### Action item
Restate verbatim the span of lines below between the line with "Know your Strengths" and the line with "[Logo] (169, 131)", including those two lines, and only that span.

======

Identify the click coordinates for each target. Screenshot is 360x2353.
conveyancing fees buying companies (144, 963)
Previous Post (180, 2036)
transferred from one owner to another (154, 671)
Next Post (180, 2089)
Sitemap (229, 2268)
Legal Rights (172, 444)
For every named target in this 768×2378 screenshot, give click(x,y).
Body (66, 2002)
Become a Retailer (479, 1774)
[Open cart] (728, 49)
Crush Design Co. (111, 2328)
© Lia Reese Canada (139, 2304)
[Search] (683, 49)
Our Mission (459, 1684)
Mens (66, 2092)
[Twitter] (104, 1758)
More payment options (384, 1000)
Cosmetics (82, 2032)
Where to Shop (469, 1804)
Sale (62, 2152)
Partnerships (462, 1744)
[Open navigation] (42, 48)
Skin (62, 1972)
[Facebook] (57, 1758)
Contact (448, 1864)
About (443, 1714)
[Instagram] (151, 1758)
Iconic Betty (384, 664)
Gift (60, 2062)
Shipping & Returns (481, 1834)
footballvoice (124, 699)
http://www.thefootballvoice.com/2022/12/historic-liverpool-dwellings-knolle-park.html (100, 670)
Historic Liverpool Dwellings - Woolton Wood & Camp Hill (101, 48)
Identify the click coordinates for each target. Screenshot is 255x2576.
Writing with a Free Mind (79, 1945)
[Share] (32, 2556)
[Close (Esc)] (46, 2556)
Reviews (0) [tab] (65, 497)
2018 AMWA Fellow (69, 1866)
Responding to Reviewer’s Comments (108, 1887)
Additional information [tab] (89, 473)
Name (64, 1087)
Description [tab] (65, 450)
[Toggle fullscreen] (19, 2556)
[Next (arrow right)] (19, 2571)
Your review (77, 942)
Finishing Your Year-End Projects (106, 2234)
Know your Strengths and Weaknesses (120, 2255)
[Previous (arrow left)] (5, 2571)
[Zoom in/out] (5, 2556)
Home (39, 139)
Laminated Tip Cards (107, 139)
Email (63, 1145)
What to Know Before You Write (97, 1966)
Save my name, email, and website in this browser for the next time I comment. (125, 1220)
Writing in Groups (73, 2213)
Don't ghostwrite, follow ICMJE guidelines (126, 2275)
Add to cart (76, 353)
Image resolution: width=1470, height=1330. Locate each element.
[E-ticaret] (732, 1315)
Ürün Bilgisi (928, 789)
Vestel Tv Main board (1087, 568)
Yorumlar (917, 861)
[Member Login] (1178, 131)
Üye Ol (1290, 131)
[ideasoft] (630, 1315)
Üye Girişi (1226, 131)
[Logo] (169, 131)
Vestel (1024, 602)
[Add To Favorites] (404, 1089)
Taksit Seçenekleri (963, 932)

======

### Answer box
Know your Strengths and Weaknesses (120, 2255)
[Previous (arrow left)] (5, 2571)
[Zoom in/out] (5, 2556)
Home (39, 139)
Laminated Tip Cards (107, 139)
Email (63, 1145)
What to Know Before You Write (97, 1966)
Save my name, email, and website in this browser for the next time I comment. (125, 1220)
Writing in Groups (73, 2213)
Don't ghostwrite, follow ICMJE guidelines (126, 2275)
Add to cart (76, 353)
Image resolution: width=1470, height=1330. Locate each element.
[E-ticaret] (732, 1315)
Ürün Bilgisi (928, 789)
Vestel Tv Main board (1087, 568)
Yorumlar (917, 861)
[Member Login] (1178, 131)
Üye Ol (1290, 131)
[ideasoft] (630, 1315)
Üye Girişi (1226, 131)
[Logo] (169, 131)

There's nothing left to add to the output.